Pictures aside, reproduce exactly and only the lines below, starting at the one containing "Click the Witz app logo in profile settings" and ending at the last line.
*** Opening of RAW DATA ***
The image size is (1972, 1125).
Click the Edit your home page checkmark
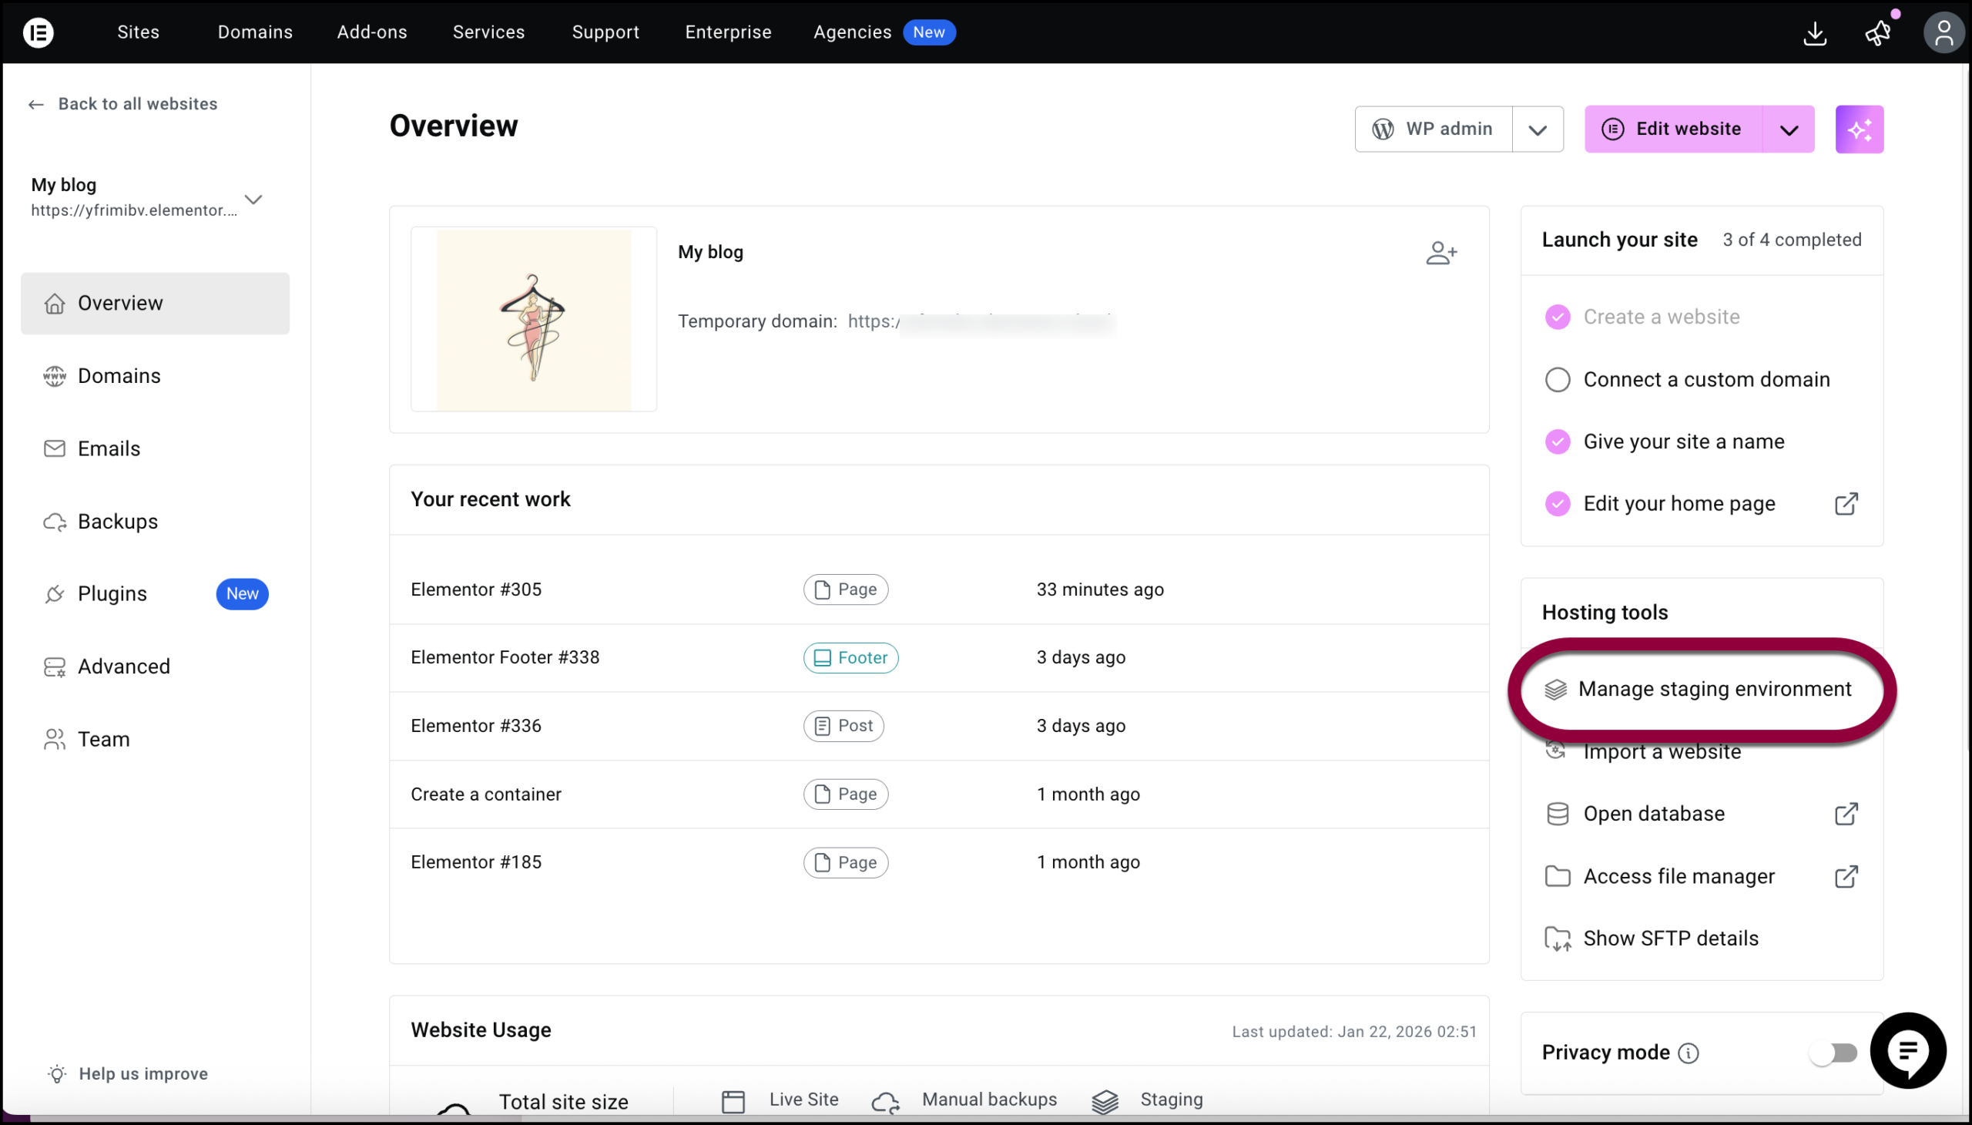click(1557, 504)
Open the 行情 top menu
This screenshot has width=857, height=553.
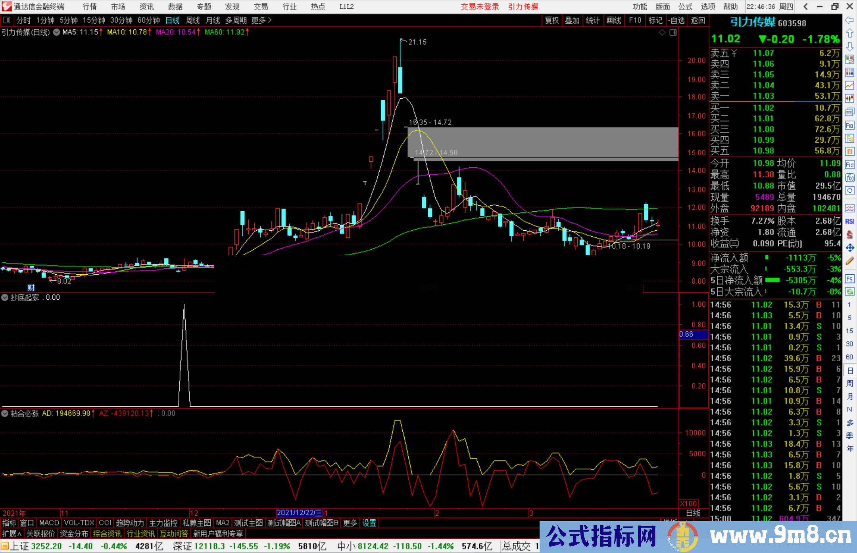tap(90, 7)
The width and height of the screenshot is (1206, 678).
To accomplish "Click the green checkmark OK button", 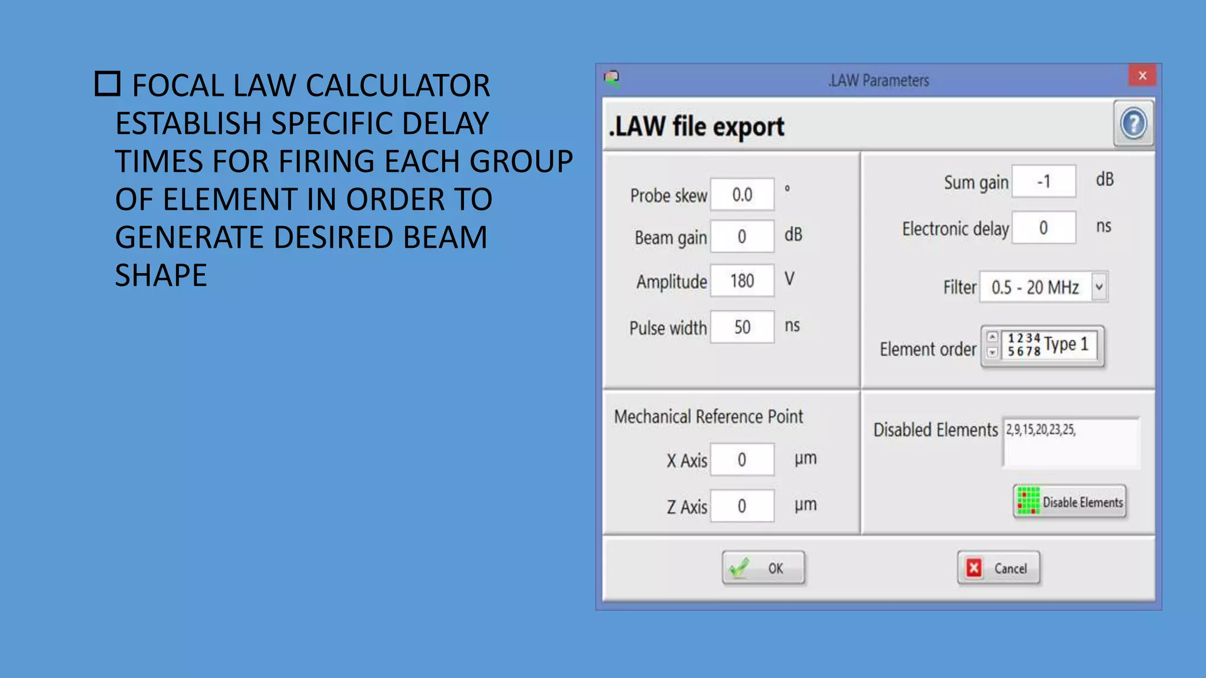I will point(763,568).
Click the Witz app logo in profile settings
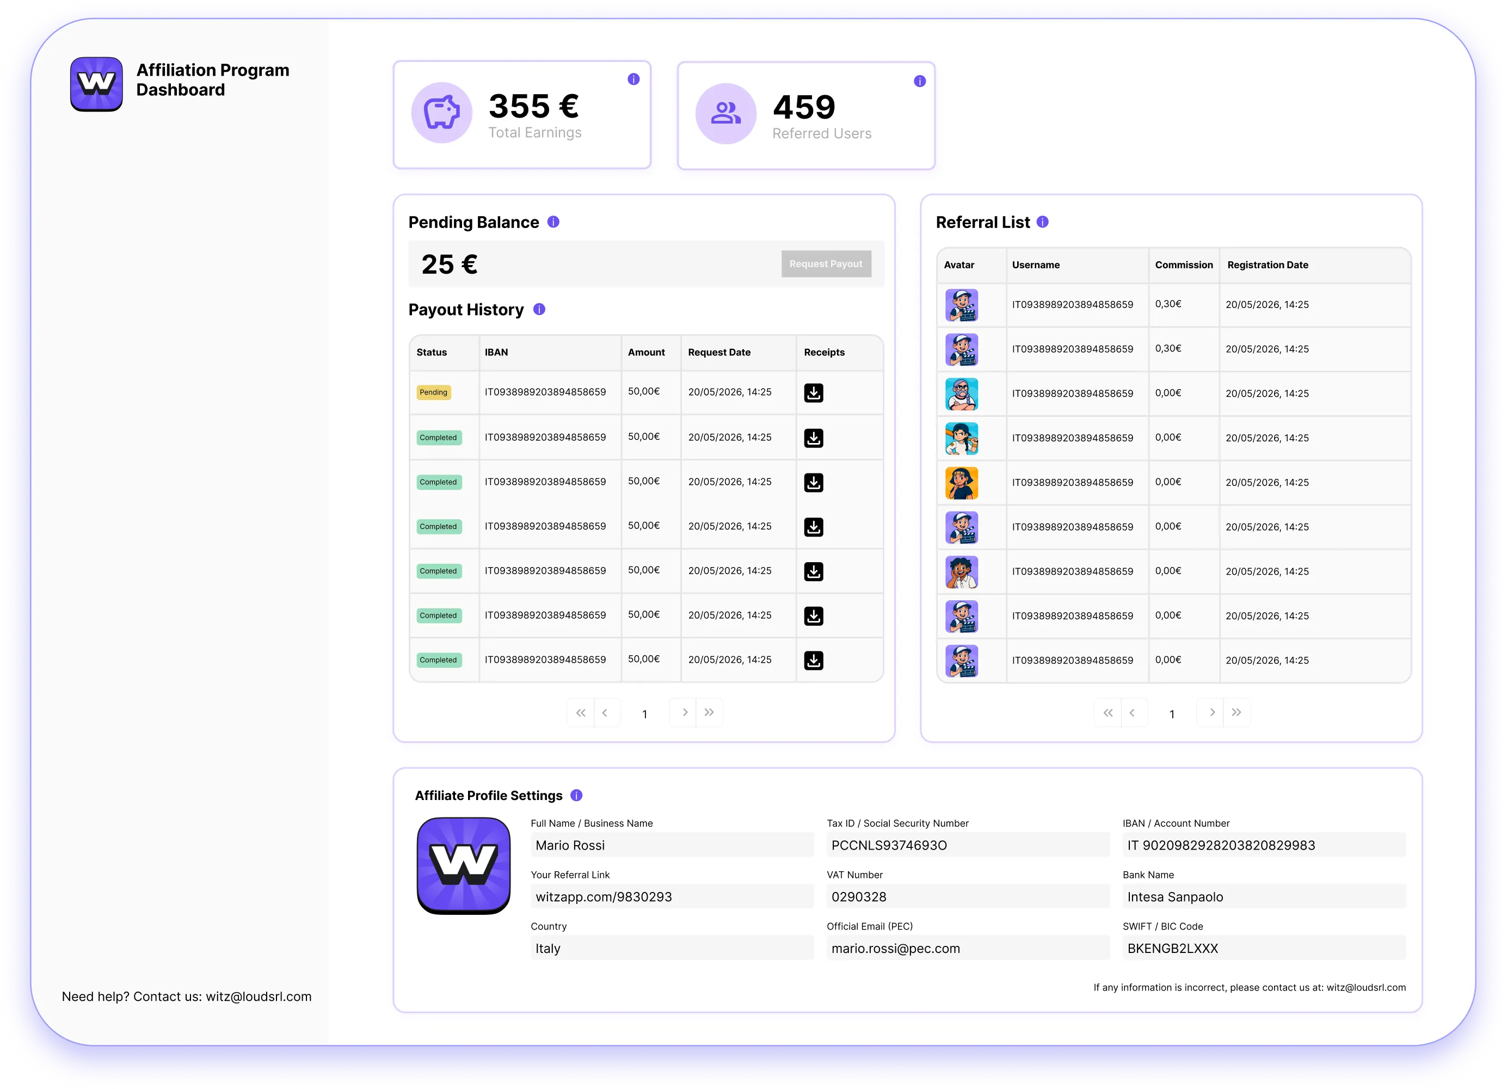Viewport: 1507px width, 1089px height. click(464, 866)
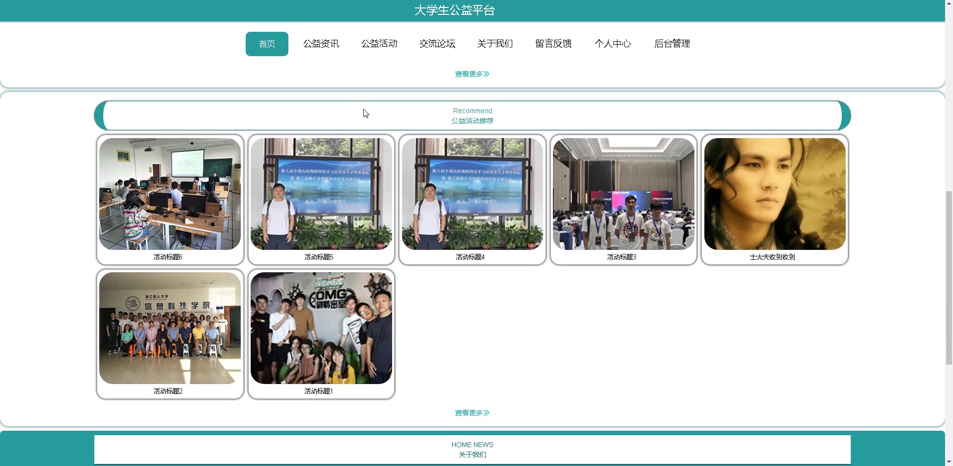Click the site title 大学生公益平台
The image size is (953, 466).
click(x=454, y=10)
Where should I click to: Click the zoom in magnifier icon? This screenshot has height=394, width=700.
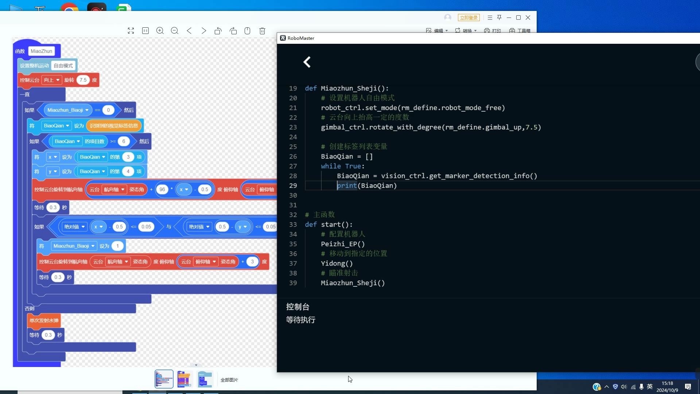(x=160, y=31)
*** Close of RAW DATA ***
(RESPONSE TO THE TASK)
Click the Witz app logo in profile settings
Viewport: 1507px width, 1089px height. click(464, 866)
Click the site title 大学生公益平台
The image size is (953, 466).
click(x=454, y=10)
Where should I click to: Click the zoom in magnifier icon? This screenshot has height=394, width=700.
(x=160, y=31)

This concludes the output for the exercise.